Click [***here***](https://github.com/SanthwanaT/Seminar-3/blob/main/structured_data.csv) to understand more about the dataset 

In [None]:
!pip install pandas scikit-learn spacy opencv-python-headless matplotlib librosa pydub
!python -m spacy download en_core_web_sm

### 💡 Task 1.1 : Upload and Load the Dataset 

- Upload the dataset from your local machine to Colab.
- Read it into a pandas DataFrame.
- Preview the first few rows.

Option 2: You're not in Colab
Then do not use from google.colab import files. Instead, use standard file upload or path loading methods.



In [None]:
# Upload the dataset from  drive link 
from google.colab import files
uploaded = files.upload()

# Load the uploaded CSV file
import pandas as pd

data = pd.read_csv("strucdata.csv")  # Use the name of the uploaded file
data.head()


In [5]:
import pandas as pd

# Make sure the file exists in the working directory
data = pd.read_csv("strucdata.csv")
data.head()


Unnamed: 0,Age,Education,Occupation,Relationship,Sex,Country
0,39,Bachelors,Adm-clerical,Not-in-family,Male,United-States
1,50,Bachelors,Exec-managerial,Husband,Male,United-States
2,38,HS-grad,Handlers-cleaners,Not-in-family,Male,United-States
3,53,11th,Handlers-cleaners,Husband,Male,United-States
4,28,Bachelors,Prof-specialty,Wife,Female,Cuba


### 💡 Task 1.2 : Clean and Standardize String Columns

- Whitespace and inconsistent casing can prevent accurate mapping.
- Standardize entries in Education, Occupation, and Country:
- Remove extra spaces.
- Capitalize words consistently.

+++

- **REQUEST 1**
List every row that contains the string "height", copying each one in full.

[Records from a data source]
+++

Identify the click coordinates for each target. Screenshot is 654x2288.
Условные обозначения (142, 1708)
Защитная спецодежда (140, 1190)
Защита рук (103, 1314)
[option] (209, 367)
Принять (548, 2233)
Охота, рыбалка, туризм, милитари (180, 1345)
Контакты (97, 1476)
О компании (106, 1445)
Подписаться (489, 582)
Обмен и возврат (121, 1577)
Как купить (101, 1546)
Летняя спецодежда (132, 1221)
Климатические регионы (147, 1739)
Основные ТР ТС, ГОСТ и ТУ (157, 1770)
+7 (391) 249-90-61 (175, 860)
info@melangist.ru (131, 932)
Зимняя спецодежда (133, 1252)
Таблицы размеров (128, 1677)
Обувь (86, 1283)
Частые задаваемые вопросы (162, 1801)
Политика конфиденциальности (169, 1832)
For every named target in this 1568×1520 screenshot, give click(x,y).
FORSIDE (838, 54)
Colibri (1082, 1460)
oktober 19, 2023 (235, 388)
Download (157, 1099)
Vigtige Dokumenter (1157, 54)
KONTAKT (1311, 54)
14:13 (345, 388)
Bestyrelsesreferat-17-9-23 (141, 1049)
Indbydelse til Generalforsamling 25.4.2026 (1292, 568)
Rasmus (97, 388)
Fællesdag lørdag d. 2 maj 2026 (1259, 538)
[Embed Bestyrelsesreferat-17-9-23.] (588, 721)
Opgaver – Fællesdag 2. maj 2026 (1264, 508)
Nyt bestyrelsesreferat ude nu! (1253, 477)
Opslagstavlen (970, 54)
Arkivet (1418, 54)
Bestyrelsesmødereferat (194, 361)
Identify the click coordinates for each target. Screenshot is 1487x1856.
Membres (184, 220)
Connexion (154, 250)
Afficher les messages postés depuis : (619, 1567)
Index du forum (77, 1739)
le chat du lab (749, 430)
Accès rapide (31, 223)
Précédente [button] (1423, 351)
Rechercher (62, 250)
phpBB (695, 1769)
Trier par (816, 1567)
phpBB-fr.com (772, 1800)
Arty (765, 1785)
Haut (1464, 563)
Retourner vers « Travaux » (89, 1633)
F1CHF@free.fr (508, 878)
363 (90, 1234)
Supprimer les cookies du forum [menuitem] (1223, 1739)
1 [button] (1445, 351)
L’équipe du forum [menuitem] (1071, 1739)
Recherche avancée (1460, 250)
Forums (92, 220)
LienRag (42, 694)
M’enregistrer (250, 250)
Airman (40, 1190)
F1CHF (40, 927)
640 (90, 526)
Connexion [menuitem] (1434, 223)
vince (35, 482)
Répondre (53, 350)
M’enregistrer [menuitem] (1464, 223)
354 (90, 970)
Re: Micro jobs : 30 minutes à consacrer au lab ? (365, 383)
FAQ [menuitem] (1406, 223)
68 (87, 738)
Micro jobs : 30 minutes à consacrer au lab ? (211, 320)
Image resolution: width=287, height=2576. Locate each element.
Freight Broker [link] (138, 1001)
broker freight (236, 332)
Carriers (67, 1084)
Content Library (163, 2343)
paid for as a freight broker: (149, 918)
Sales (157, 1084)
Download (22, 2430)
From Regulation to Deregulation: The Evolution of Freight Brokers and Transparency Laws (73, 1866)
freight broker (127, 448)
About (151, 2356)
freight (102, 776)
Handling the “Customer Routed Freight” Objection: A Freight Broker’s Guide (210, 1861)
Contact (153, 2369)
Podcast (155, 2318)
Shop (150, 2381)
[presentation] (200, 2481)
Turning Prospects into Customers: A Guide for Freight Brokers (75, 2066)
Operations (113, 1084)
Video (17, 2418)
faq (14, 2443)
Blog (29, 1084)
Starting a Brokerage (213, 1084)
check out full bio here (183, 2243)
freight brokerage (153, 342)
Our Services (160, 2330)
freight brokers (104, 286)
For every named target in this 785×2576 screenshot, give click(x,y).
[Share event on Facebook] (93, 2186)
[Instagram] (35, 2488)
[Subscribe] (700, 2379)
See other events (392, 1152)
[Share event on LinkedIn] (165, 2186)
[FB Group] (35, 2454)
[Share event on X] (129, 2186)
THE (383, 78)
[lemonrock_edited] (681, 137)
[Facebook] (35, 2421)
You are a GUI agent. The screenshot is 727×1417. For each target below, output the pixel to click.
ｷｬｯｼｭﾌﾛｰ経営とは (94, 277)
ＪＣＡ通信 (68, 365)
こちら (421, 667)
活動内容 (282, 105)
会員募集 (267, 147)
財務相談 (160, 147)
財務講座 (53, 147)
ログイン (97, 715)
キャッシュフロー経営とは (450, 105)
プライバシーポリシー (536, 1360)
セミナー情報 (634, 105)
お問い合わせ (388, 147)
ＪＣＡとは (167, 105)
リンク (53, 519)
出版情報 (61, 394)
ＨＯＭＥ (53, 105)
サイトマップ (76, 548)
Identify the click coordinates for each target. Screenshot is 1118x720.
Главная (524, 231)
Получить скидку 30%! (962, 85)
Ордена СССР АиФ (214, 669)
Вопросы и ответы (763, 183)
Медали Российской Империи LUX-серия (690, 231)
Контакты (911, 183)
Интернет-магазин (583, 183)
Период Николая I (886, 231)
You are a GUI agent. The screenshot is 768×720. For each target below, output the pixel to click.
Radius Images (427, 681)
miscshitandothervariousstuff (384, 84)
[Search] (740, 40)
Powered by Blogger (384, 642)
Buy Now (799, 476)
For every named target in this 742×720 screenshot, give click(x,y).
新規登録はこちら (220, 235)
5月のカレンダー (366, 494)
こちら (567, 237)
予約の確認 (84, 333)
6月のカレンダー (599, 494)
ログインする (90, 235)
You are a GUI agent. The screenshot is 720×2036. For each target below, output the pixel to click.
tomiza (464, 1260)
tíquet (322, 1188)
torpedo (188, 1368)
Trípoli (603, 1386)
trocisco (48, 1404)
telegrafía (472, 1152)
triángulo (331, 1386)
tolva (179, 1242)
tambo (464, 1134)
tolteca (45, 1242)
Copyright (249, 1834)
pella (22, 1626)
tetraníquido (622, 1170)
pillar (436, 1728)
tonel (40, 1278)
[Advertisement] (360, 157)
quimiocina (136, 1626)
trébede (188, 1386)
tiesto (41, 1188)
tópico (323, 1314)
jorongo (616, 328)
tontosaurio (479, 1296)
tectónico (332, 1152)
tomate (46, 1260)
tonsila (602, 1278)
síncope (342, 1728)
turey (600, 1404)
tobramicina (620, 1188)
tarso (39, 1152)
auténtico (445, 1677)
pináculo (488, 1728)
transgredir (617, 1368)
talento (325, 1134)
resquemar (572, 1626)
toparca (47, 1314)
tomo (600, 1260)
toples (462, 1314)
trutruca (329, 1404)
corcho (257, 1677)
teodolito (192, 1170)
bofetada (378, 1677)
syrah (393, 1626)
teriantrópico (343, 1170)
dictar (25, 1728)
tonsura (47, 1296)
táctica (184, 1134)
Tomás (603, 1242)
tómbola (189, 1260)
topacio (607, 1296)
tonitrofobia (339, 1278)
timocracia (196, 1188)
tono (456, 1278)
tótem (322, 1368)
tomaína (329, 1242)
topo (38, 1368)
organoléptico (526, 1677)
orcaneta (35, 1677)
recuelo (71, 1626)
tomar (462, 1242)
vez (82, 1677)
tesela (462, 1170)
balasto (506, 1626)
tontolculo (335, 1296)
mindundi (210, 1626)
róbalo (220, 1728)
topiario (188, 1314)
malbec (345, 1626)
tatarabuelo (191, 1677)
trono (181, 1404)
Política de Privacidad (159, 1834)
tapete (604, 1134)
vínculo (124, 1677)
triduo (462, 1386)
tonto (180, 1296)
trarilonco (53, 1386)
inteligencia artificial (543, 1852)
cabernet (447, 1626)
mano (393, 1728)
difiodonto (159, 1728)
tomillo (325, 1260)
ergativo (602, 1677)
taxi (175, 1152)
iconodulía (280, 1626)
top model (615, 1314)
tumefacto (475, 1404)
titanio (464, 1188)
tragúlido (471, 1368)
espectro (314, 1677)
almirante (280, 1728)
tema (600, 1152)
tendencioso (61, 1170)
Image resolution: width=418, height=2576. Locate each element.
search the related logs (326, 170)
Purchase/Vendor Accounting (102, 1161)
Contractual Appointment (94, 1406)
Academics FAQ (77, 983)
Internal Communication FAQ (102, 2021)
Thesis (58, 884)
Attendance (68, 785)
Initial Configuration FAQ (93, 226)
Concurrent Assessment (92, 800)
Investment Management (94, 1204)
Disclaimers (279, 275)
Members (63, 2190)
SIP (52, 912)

+++

- **REQUEST 2**
Rewrite the part of the notebook excerpt that opens with the words "Unnamed: 0,Age,Education,Occupation,Relationship,Sex,Country" and closes with "prevent accurate mapping.", putting "Mexico" wherever "Cuba" appears.

- **WRITTEN SOLUTION 1**
Image resolution: width=287, height=2576. Locate each element.
Image resolution: width=418, height=2576. Locate each element.

- **WRITTEN SOLUTION 2**
Unnamed: 0,Age,Education,Occupation,Relationship,Sex,Country
0,39,Bachelors,Adm-clerical,Not-in-family,Male,United-States
1,50,Bachelors,Exec-managerial,Husband,Male,United-States
2,38,HS-grad,Handlers-cleaners,Not-in-family,Male,United-States
3,53,11th,Handlers-cleaners,Husband,Male,United-States
4,28,Bachelors,Prof-specialty,Wife,Female,Mexico


### 💡 Task 1.2 : Clean and Standardize String Columns

- Whitespace and inconsistent casing can prevent accurate mapping.